People in the grandstand would yell all kinds of things to them:

“Go get ‘em, Jorge! Bring this one home! You're my boy!”

“Use that whip, Chop-Chop!”

“I lost a fortune betting on you, Gillette. And every time I bet somebody else, you beat me, you bastard!”

“You on the number six horse, you're a bum with a capital
B
!”

Sometimes those riders would wink at the good comments or spit on the ground over the real bad ones. But they mostly stared straight ahead, pretending those people weren't even there.

It was like they were little supermen, and nothing anybody said could touch them. That's how I wanted to be.

Nobody in that crowd had the guts to climb aboard a 1,200-pound Thoroughbred like those jockeys did, driving them through tiny openings between horses that could close up in a split second.

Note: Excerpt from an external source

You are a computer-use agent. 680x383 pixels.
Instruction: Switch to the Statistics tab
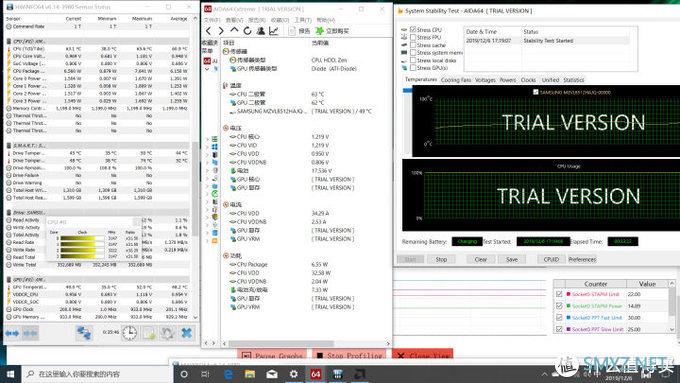click(574, 80)
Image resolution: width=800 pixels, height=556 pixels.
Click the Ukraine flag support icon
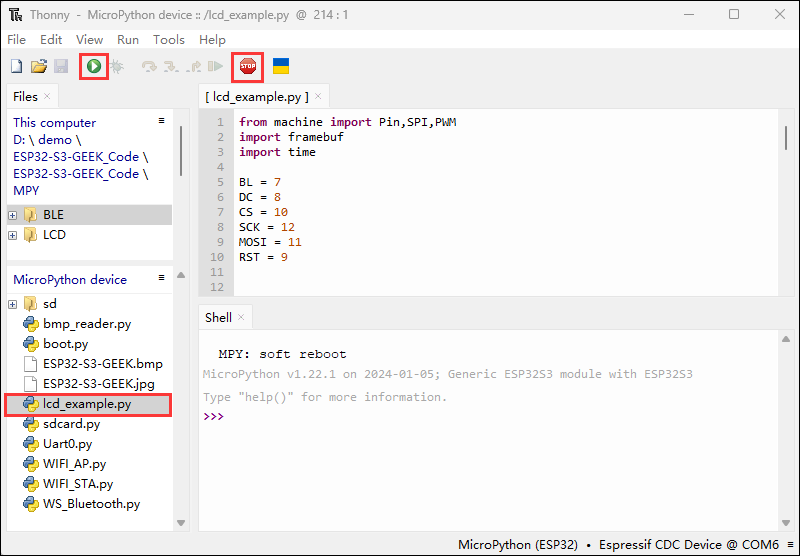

And even if somebody there did, they were probably too big and heavy to race-ride.

It was just after three thirty when I watched the horses in the fifth race go flying past. With the sound of their hoofbeats thundering in my ears and a streak of bravery running through me, I walked up to the first pay phone I saw to call Dad.

It had been five days since I left, and I had to know what he'd say. Even if he put me down, like I knew he might, I had that jockey's license I could hold over his head, without telling him where I was.

I listened to the operator's voice and to a dollar forty in change slide through the coin slot. Then, with my heart pounding, I got connected and heard the phone ring in my house.

Ring … ring … ring …

After three rings Mom's voice used to pick up on the answering machine. For months after she got killed, it still did.

“You've reached the home of the Giambancos—Gaston, Maria, and Gaston Jr. Leave a message at the tone. We'll get back to you soon, and have a terrific day,” she'd say.

Our last name always sounded like music out of Mom's mouth—“Gi-am-ban-co.”

Last semester, when I didn't know how I'd get through the day, I'd call home from school just to hear that message. I'd close my eyes, listening to the sound of her voice. In my mind I could always see her galloping a horse at sunset, with the sky a mix of bright blue and orange.